* [Problem description] Where does the word "width" occur in the data below? Copy each line that holds it.

*** Opening of Data for review ***

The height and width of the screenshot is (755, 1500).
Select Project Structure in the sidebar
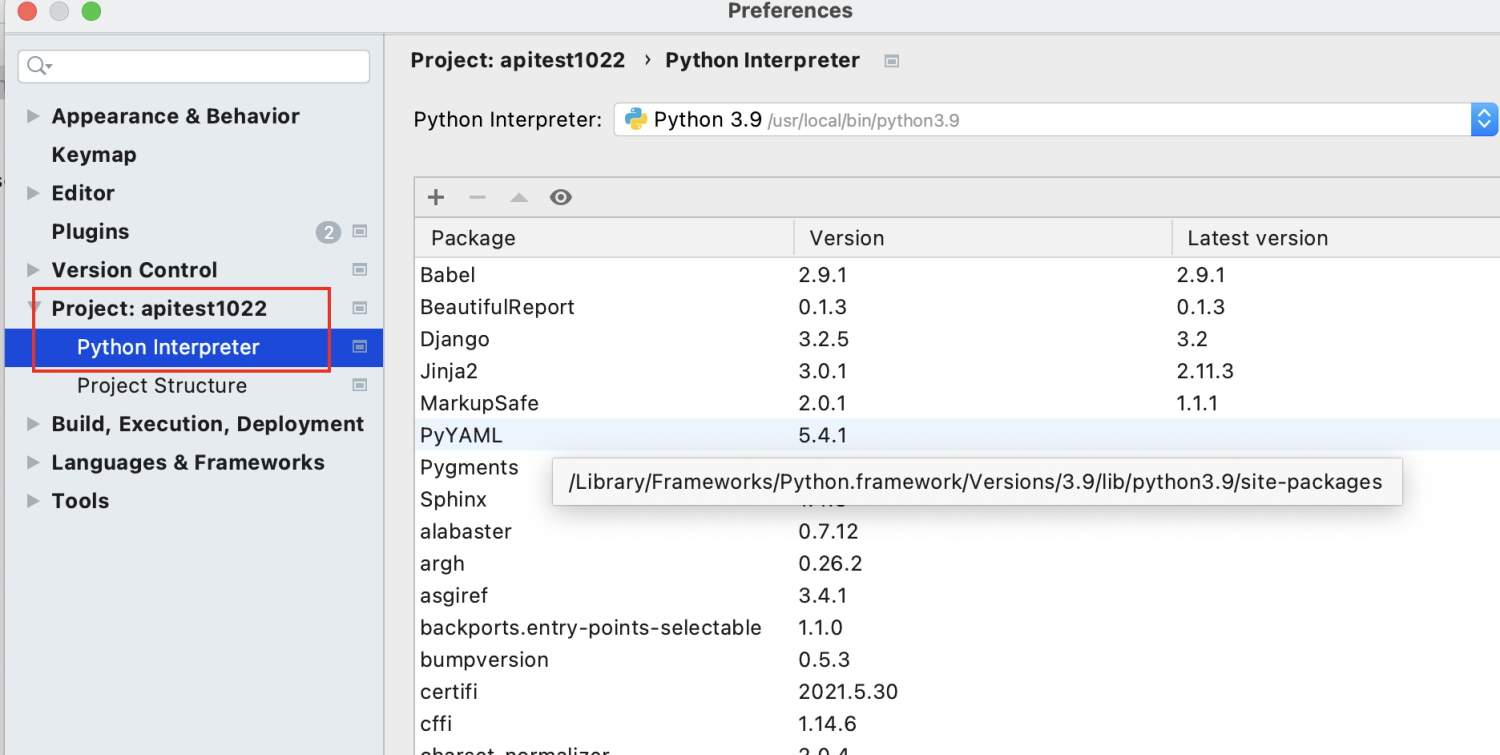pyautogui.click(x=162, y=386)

*** Close of Data for review ***
*** Opening of Data for review ***

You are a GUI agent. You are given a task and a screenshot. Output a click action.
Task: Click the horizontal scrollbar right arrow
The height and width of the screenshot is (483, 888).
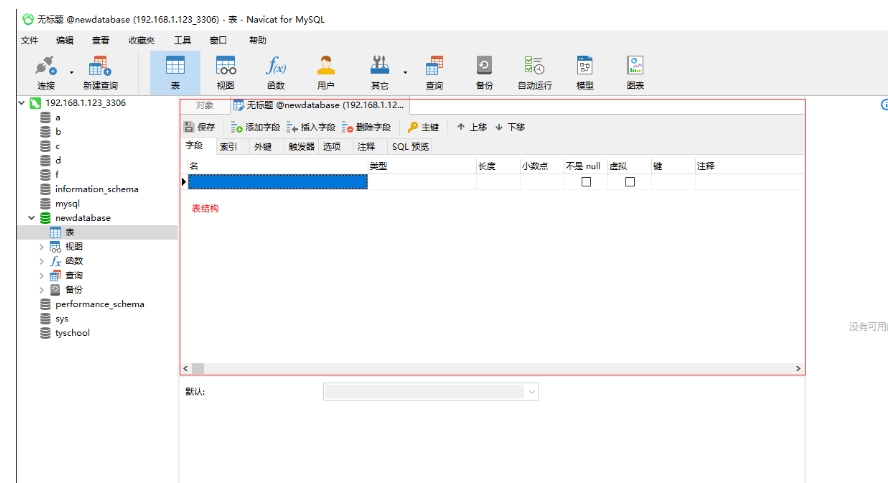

*** Close of Data for review ***

* [Answer to this problem]
The height and width of the screenshot is (755, 1500).
The height and width of the screenshot is (483, 888).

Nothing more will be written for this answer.